Eastside Road, September 5, 2012—
EATING EVERY DAY, or almost, but not Blogging Every Day, as you see. It was an unusual long weekend of eating and not eating, and the only photo I have to show you is this — but it was in many ways the most satisfying meal of the lot of them, not to detract from the others.September 1, Saturday: Lunch was not very good, nor very wise for that matter: I'd asked someone in town where I might get a decent ham and cheese sandwich, and was told to get a great ham quesadilla across the street. Everything on the extensive menu seemed confused, like the menu itself: sandwiches, salads all cluttered with sauces and dressings detracting from (or maybe concealing) the flavors and textures of the ingredients. I had a ham and cheese sandwich, I guess, but the lasting impression was of some sort of Russian dressing. I can't recommend this.
• Yaks, 333 N Mount Shasta Blvd., Mount Shasta, California
Dinner was even weirder, though a lot more fun: freeze-dried rice and beans reconstituted in boiling water from Clear Creek Springs, about 8,400 feet above sea level, where we camped for the night.
September 2: We spent Sunday climbing, up five thousand feet, down six thousand feet. (Pavel and Simon added another couple thousand.) Breakfast was oatmeal with raisins and a can of Trader Joe's mocha. Along the way, Clif bars, almonds, dates, that sort of thing. Dinner, back at the motel after an eighteen-hour day, was chips and salsa, crackers and cheese, and a couple of very welcome beers.

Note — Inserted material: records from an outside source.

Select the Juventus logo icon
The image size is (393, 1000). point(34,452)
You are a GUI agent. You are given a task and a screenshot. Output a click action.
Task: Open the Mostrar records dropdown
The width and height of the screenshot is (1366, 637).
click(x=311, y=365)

September 3, Labor Day Monday: See that steak in the photo? Steak and eggs — two of them, over easy — and breakfast potatoes, and plenty of American coffee, and a glass of orange juice, and things began to come back into perspective. Dinner was crackers and cheese and beers in the motel again; and I had a huge delicatessen-made Caesar salad, light on the anchovies of course but otherwise very refreshing…
• Lily's, 1013 South Mount Shasta Boulevard, Mount Shasta; 530-926-3372
Then dinner at a nostalgic family Italian joint — what fun! A friendly Aunt-Ida type waitress, a decent Martini, good minestrone, a nice chopped-romaine salad, vitello piccata (how I was craving capers, salt, and lemon!), and Spumoni for dessert — you'd have though you were back in the 1940s. I don't think we'll ever visit this town again without eating here.
• Mike and Tony's, 501 S. Mt. Shasta Blvd., Mount Shasta; (530)926-4792
Pinot grigio, Ruffino; vintage? Clean and welcome.
September 4: Another American breakfast at Lily's: a short stack of buttermilk pancakes and a couple of fried eggs; then the long drive home, where we supped — at least I did — on some leftover short ribs from Lindsey's dinner at Maddalena Saturday night, when she ate better than did I…Cheap French red, La Caumette, "L'Authentique" (their quotes): generous and fruity
And now I've caught up, and I think we'll fast today.